## Exercise
From the records, pick out and copy each line containing "Select".

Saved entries
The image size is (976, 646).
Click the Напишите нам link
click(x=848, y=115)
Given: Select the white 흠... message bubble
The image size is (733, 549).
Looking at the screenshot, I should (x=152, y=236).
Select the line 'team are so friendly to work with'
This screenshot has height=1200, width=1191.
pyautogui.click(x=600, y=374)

--

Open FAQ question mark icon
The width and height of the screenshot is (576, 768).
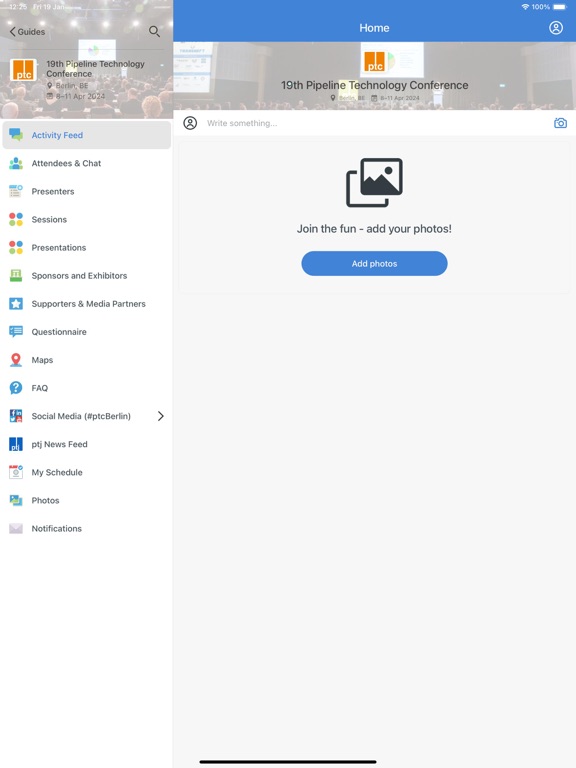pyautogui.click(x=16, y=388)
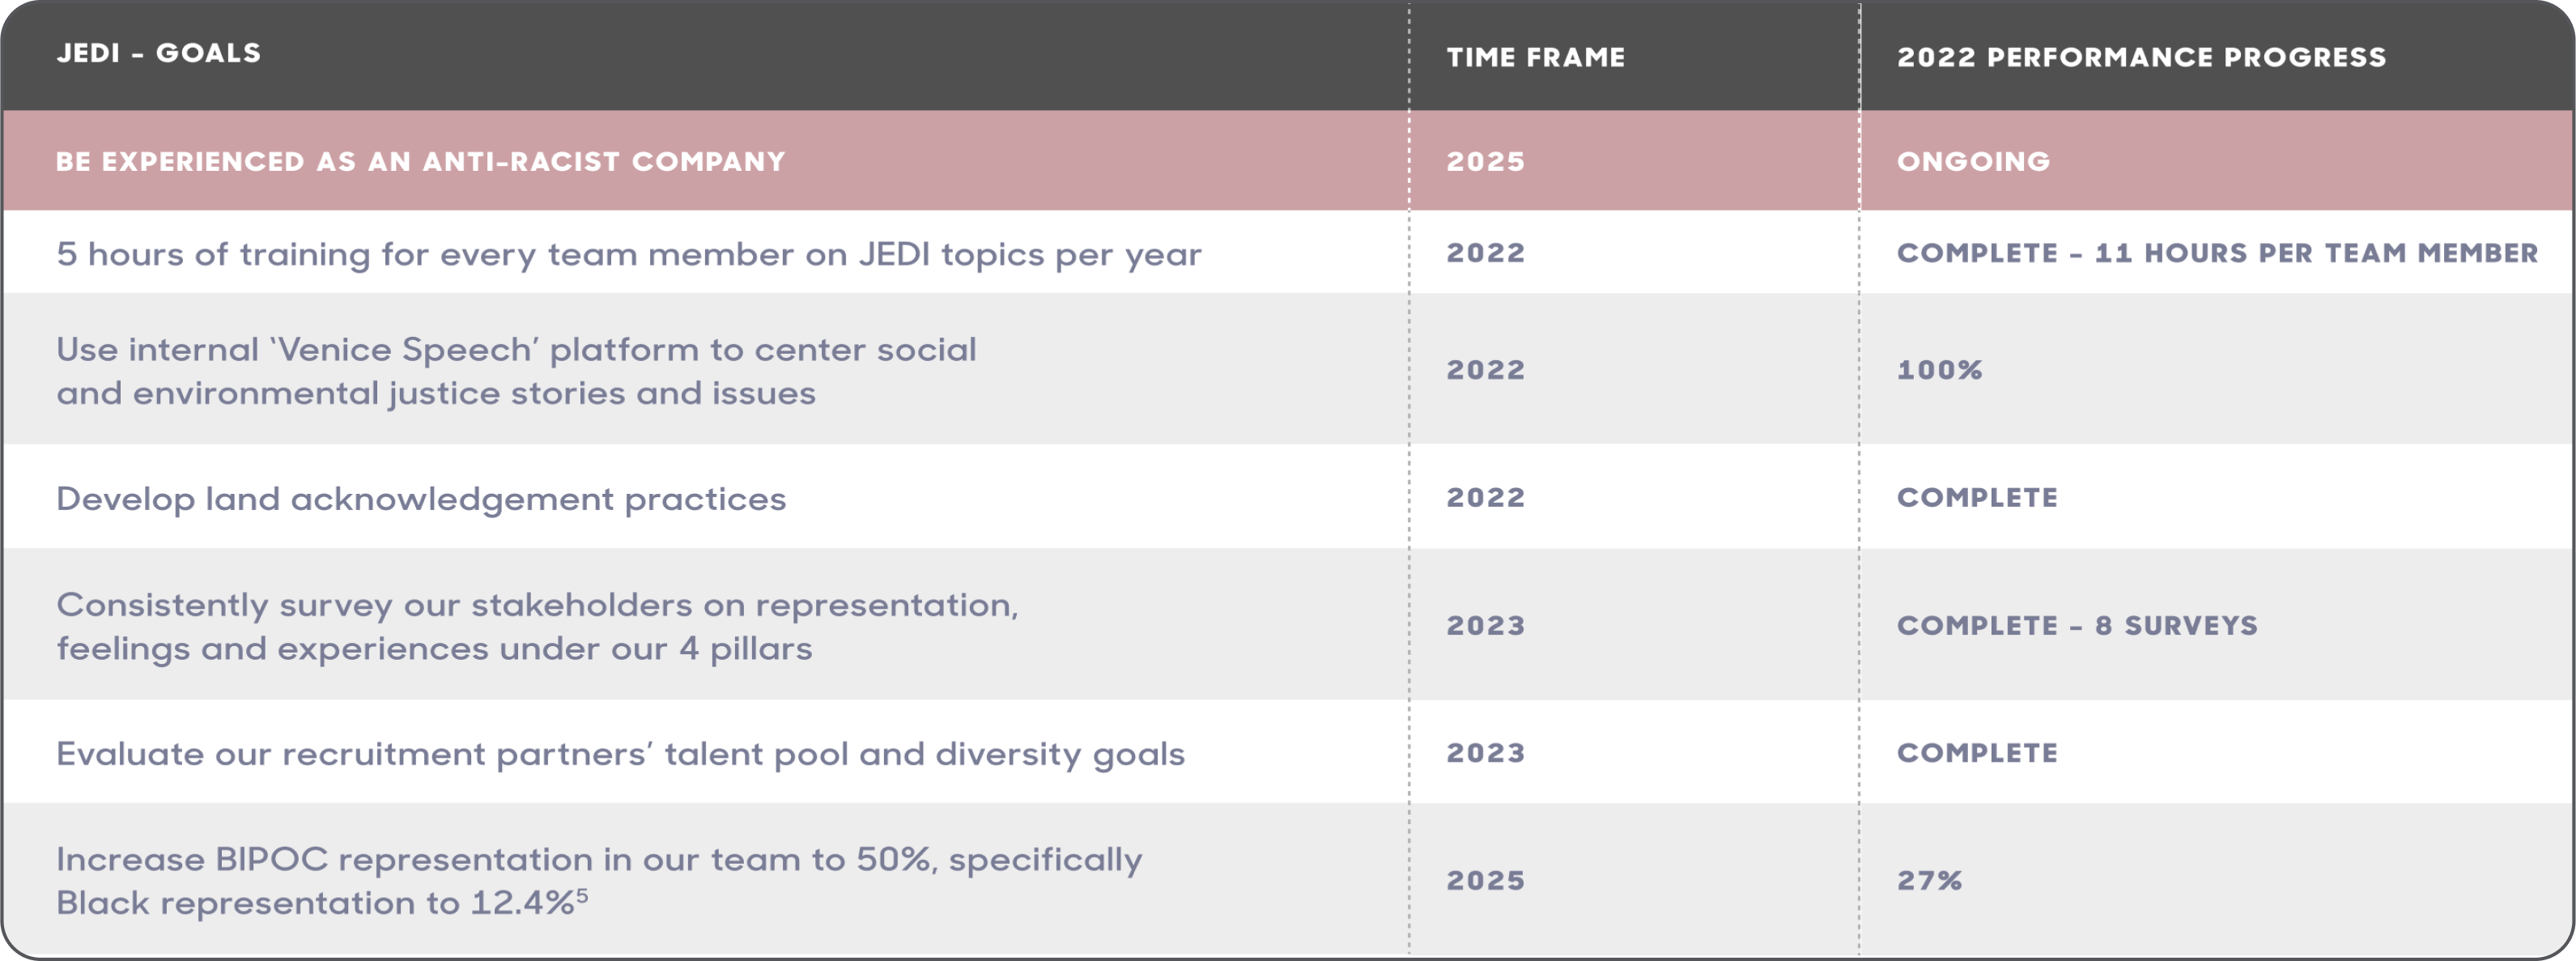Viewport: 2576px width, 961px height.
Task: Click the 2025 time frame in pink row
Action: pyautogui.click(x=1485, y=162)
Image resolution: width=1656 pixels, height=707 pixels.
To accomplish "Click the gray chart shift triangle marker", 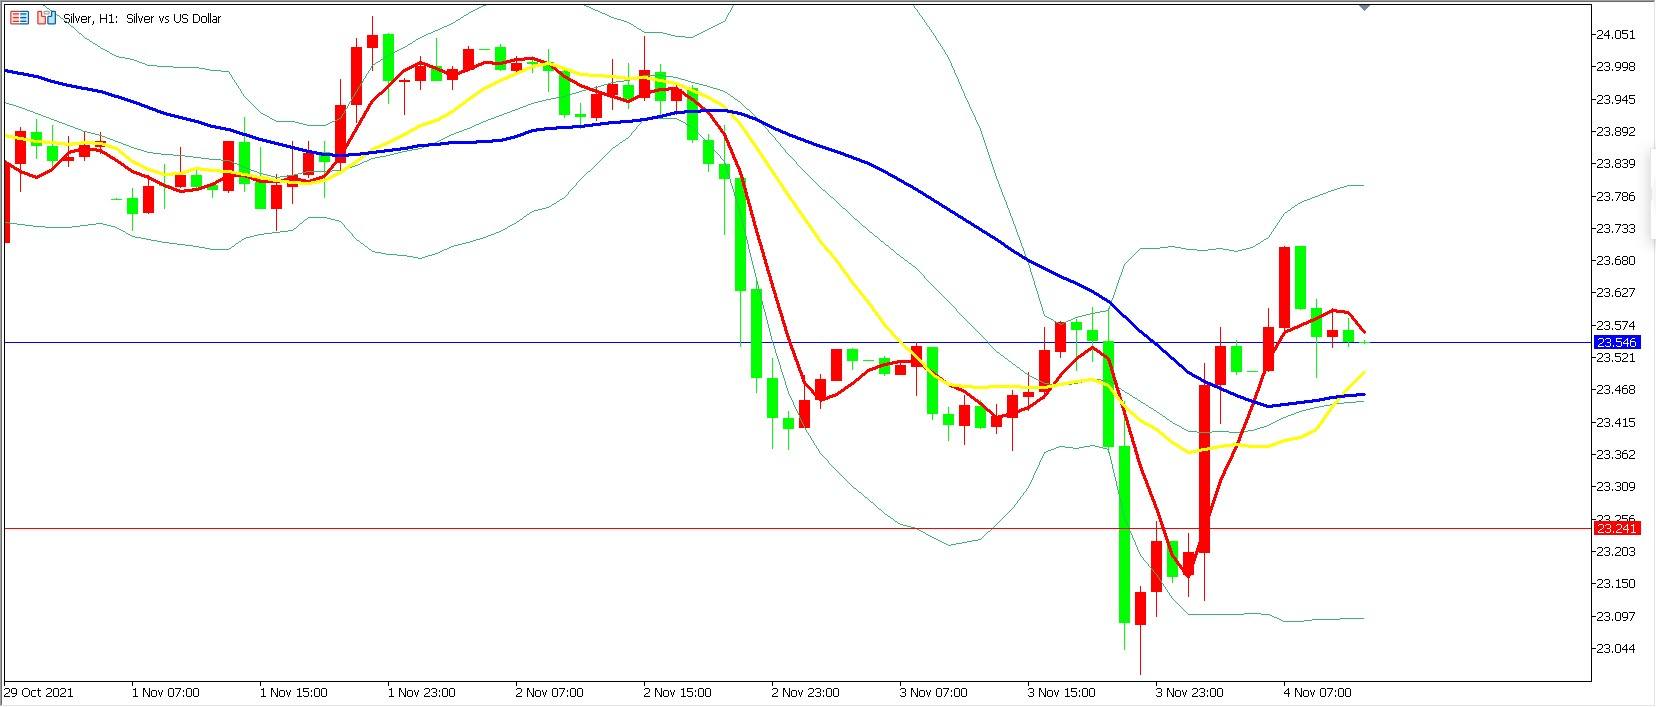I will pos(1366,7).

...

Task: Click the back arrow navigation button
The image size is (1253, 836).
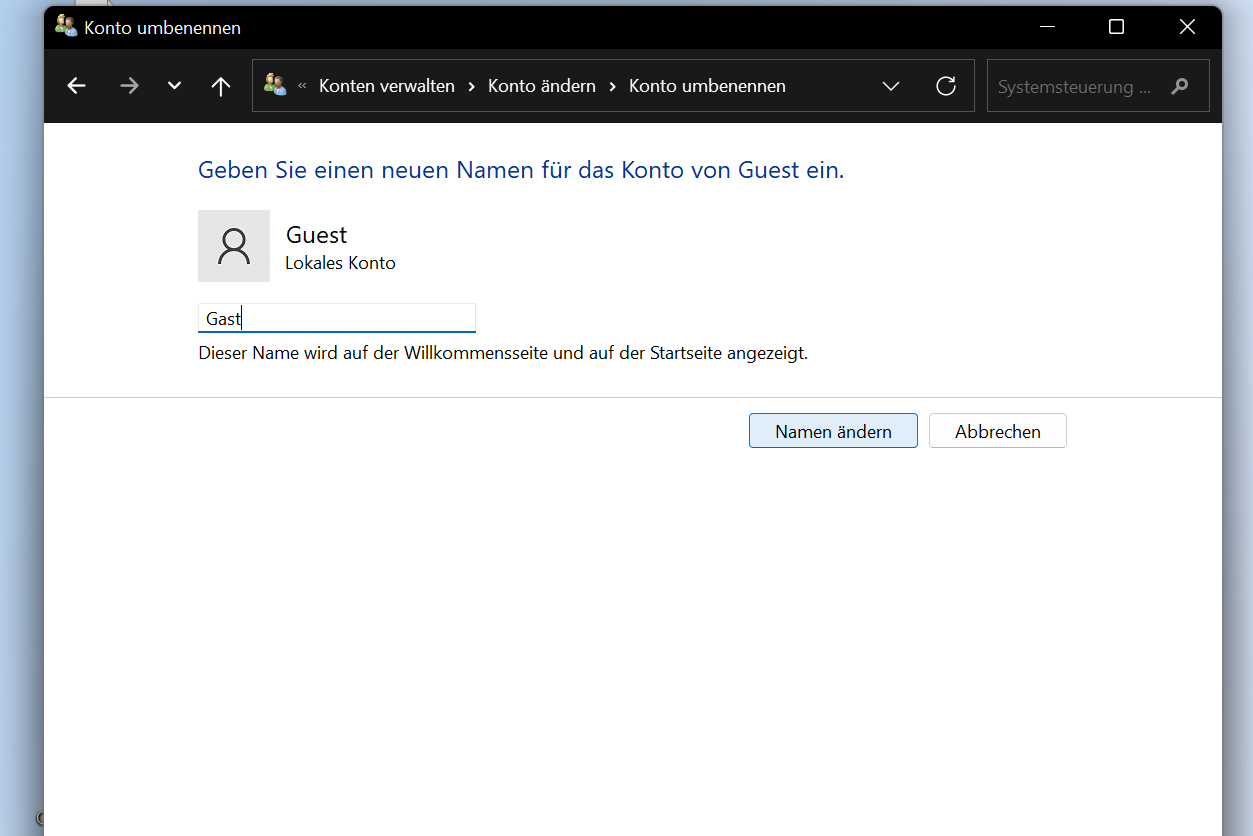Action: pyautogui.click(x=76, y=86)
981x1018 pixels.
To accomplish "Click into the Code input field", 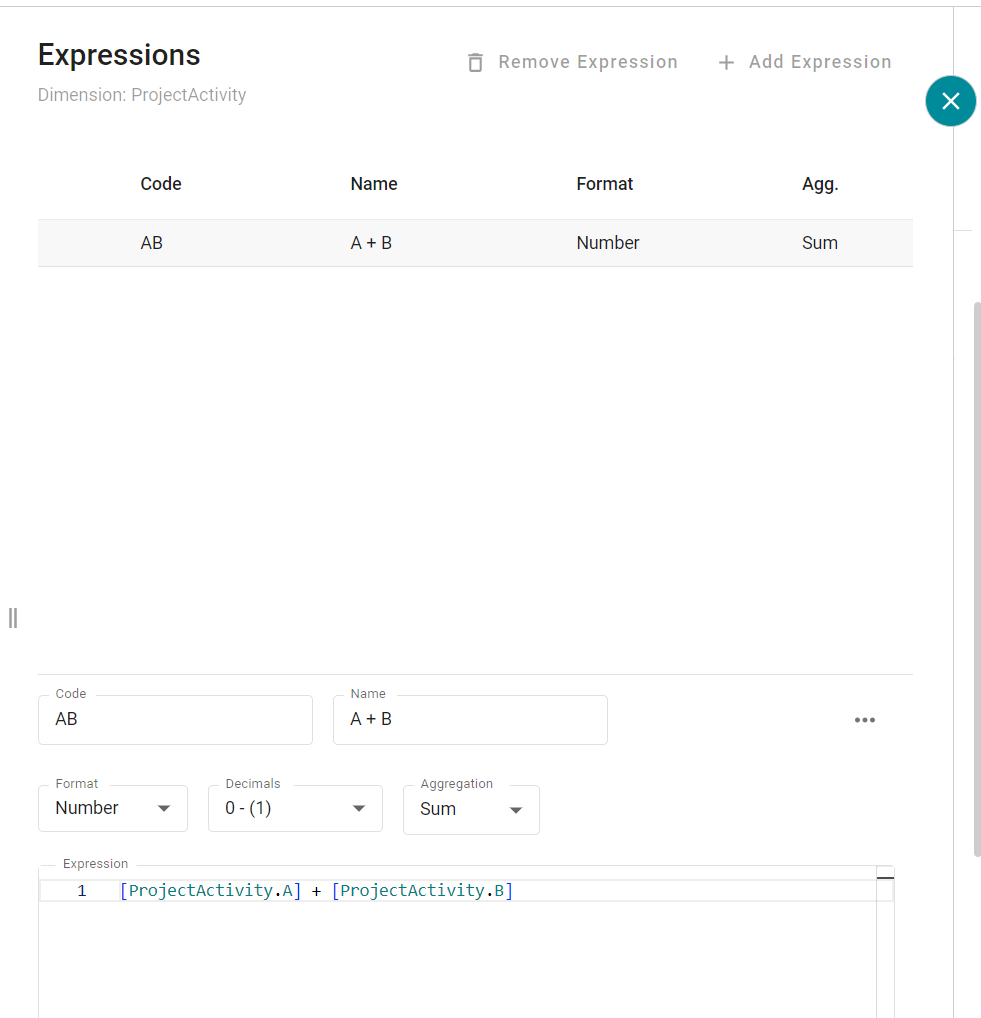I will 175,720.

## Solution
Given: Select the white 흠... message bubble
Select the line 'team are so friendly to work with'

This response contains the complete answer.